Your task: Would you set down the data below exactly as shown?

(Items from a data source)
—————

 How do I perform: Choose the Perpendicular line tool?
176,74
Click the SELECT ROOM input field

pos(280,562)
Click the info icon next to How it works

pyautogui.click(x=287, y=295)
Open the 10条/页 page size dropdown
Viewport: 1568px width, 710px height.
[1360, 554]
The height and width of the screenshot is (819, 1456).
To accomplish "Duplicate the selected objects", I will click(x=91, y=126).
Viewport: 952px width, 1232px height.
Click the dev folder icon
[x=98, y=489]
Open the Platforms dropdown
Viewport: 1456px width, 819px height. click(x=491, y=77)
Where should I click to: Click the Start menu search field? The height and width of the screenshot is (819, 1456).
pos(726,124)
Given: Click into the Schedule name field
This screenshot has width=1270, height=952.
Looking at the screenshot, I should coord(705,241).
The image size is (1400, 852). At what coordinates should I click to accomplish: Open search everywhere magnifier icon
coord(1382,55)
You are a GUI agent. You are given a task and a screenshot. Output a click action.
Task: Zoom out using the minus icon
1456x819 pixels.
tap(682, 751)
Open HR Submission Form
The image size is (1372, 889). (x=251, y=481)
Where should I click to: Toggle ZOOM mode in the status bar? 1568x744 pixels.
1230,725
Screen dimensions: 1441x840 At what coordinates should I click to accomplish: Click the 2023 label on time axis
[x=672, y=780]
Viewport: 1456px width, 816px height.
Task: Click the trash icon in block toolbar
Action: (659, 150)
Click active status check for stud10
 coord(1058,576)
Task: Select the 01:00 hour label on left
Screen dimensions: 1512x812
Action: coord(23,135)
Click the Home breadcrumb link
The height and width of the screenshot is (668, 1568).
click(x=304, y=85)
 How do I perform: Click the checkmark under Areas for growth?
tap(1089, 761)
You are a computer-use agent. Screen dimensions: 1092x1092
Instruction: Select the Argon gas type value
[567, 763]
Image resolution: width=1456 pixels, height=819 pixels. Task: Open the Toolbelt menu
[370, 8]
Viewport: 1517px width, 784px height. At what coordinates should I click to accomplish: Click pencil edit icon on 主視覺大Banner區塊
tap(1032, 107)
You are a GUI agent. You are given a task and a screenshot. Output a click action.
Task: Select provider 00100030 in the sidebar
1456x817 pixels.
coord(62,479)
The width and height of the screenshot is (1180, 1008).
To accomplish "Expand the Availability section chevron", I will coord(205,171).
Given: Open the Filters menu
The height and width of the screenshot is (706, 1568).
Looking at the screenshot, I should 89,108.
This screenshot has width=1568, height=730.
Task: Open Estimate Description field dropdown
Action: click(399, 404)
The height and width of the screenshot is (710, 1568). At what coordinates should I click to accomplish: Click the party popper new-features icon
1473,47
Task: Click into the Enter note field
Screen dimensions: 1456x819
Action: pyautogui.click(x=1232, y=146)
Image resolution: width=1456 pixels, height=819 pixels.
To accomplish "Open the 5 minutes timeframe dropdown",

—————

Finished exercise:
 How do I perform: Choose the Perpendicular line tool?
176,74
Click the SELECT ROOM input field

pos(280,562)
Click the info icon next to How it works

pyautogui.click(x=287, y=295)
Open the 10条/页 page size dropdown
Viewport: 1568px width, 710px height.
[1360, 554]
The height and width of the screenshot is (819, 1456).
To accomplish "Duplicate the selected objects", I will click(x=91, y=126).
Viewport: 952px width, 1232px height.
Click the dev folder icon
[x=98, y=489]
Open the Platforms dropdown
Viewport: 1456px width, 819px height. click(x=491, y=77)
Where should I click to: Click the Start menu search field? The height and width of the screenshot is (819, 1456).
pos(726,124)
Given: Click into the Schedule name field
This screenshot has width=1270, height=952.
Looking at the screenshot, I should coord(705,241).
The image size is (1400, 852). At what coordinates should I click to accomplish: Open search everywhere magnifier icon
coord(1382,55)
You are a GUI agent. You are given a task and a screenshot. Output a click action.
Task: Zoom out using the minus icon
1456x819 pixels.
tap(682, 751)
Open HR Submission Form
The image size is (1372, 889). (x=251, y=481)
Where should I click to: Toggle ZOOM mode in the status bar? 1568x744 pixels.
1230,725
Screen dimensions: 1441x840 At what coordinates should I click to accomplish: Click the 2023 label on time axis
[x=672, y=780]
Viewport: 1456px width, 816px height.
Task: Click the trash icon in block toolbar
Action: (659, 150)
Click active status check for stud10
 coord(1058,576)
Task: Select the 01:00 hour label on left
Screen dimensions: 1512x812
Action: coord(23,135)
Click the Home breadcrumb link
The height and width of the screenshot is (668, 1568).
click(x=304, y=85)
 How do I perform: Click the checkmark under Areas for growth?
tap(1089, 761)
You are a computer-use agent. Screen dimensions: 1092x1092
Instruction: Select the Argon gas type value
[567, 763]
Image resolution: width=1456 pixels, height=819 pixels. Task: Open the Toolbelt menu
[370, 8]
Viewport: 1517px width, 784px height. At what coordinates should I click to accomplish: Click pencil edit icon on 主視覺大Banner區塊
tap(1032, 107)
You are a GUI agent. You are given a task and a screenshot. Output a click action.
Task: Select provider 00100030 in the sidebar
1456x817 pixels.
coord(62,479)
The width and height of the screenshot is (1180, 1008).
To accomplish "Expand the Availability section chevron", I will coord(205,171).
Given: Open the Filters menu
The height and width of the screenshot is (706, 1568).
Looking at the screenshot, I should 89,108.
This screenshot has width=1568, height=730.
Task: Open Estimate Description field dropdown
Action: click(399, 404)
The height and width of the screenshot is (710, 1568). At what coordinates should I click to accomplish: Click the party popper new-features icon
1473,47
Task: Click into the Enter note field
Screen dimensions: 1456x819
Action: pyautogui.click(x=1232, y=146)
Image resolution: width=1456 pixels, height=819 pixels.
To accomplish "Open the 5 minutes timeframe dropdown",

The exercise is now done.